AUSTIN, Texas -- Whole Foods Market here said last week that lower-than-expected comparable-store sales, coupled with higher-than-expected utilities costs, combined to push earnings per share for the first quarter 4 cents below expectations.
The company noted that comps had been running at 8.6% for the initial 11 weeks of the 16-week first quarter, ended Jan. 14, but plunged to an average of 4.2% for the four-week period around Christmas and New Year's Eve. Last year, the company said, comps averaged 12.5% during the four-week holiday period.
Whole Foods said it has revised it sales comp guidance to between 5% and 7% per quarter, down from the previous estimate of 7% to 9%. The company's revised sales guidance for the full fiscal year is 15% to 20%. For fiscal 2002,
Whole Foods said it expects sales growth to remain in the 15% to 20% range, but added it expects to realize margin improvements by leveraging store expenses.

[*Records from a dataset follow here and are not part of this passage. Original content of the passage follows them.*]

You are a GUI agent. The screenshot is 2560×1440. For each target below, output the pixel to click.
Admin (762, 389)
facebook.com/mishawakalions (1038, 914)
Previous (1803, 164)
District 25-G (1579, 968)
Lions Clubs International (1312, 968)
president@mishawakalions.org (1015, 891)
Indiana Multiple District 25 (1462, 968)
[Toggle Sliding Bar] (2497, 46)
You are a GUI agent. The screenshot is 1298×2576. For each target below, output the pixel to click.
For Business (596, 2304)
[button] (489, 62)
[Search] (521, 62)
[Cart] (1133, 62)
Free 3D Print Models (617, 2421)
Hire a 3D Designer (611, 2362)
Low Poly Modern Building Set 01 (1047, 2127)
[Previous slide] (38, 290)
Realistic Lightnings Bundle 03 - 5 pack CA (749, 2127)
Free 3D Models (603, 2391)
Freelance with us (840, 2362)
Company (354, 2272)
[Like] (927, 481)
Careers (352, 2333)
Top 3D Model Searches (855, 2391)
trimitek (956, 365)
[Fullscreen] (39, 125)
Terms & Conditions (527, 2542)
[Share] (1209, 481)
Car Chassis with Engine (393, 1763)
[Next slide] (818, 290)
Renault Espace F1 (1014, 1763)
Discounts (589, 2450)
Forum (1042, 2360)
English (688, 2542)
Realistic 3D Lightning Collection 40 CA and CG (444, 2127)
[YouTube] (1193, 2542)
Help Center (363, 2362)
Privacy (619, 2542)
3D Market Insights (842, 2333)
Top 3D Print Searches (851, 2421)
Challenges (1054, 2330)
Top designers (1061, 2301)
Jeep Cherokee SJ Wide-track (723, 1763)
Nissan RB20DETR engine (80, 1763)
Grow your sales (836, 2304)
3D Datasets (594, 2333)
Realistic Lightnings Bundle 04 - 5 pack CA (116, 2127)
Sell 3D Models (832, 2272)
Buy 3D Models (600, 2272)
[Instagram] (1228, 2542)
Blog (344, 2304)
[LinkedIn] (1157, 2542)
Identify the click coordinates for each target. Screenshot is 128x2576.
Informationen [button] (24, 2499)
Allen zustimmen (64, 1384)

In a conference call following the release of Whole Foods' first-quarter results, a lively debate developed between some analysts and company management about the reason for the downturn in comps. These analysts said the downturn could easily be attributed to the comparison of 2000's normal holiday season with the flurry of Y2K-panic-inspired buying that greeted the end of 1999. John Mackey, Whole Foods' chairman and chief executive officer, preferred to explain the decline in comps to "expectations for a slowing economy," even though he admitted that the company has yet to see any signs of an economic slowdown.
Mackey said the company's comps for the first four weeks of the second quarter are up, with business being particularly strong in northern California, the Southwest and the Northeast. He also said sales of prepared foods continue to increase, while sales of vitamins and nutritional supplements remain weak.
"We're just uncertain about where the economy is going to go," he said. "We think it's prudent on our part to be conservative."
Mackey said Whole Foods expects to expand by 15 to 20 stores this year, and that some of those new stores could be acquisitions. "We're looking everywhere north of the Rio Grande, both in Canada and the U.S.," he said. "We're seeing some softening in real estate prices, some opportunities, and I believe we'll see some acceleration in the development pipeline."
For the first quarter, net sales were up 21% to $643.4 million and net income rose 11.1% to $15 million. Comparable-store sales were up 7.3%, while identical-store sales rose 6.5%.